Wrestling was his life in high school except during football season. To a certain extent wrestling is still his life. “I was a great high school wrestler,” he boasted, second in the state in his weight class by his senior year. He had been a pretty good football player as well, he told me, starting fullback, but then the school was integrated and after that he did nothing but block for a much speedier tailback who was black. He wasn’t resentful, Jones said—but he was also sure to mention that his former teammate is on skid row. In high school, he and his girlfriend were named “best-looking couple” but he was disappointed. “I wanted ‘most likely to succeed,’” he said.
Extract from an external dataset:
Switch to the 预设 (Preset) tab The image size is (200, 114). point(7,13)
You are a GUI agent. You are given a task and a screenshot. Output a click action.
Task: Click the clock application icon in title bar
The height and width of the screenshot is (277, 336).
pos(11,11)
Jones spent a year at Middle Tennessee State University in Murfreesboro before dropping out to work at his father’s credit agency. By then, his father, increasingly incapacitated by emphysema, was only able to work a few hours each day, and a rival credit agency had recently opened in town. “Come home and save the business,” his mother asked him, “so we can afford to send your two sisters to college.” Jones didn’t need much convincing. He had married his high school sweetheart, who was pregnant with their first child. They were living in a trailer near school. Even before his mother’s call, he had taken a summer job with a nearby collection agency. That firm had five offices, compared to his father’s one—and Jones was already looking ahead to the possibility of going into the family business. “I copied every form,” he said. “I got copies of their collection letters. I studied how they hired their lawyers. I studied how they did everything.” He was eager to prove to people back home, he said, that he was more than just a star wrestler.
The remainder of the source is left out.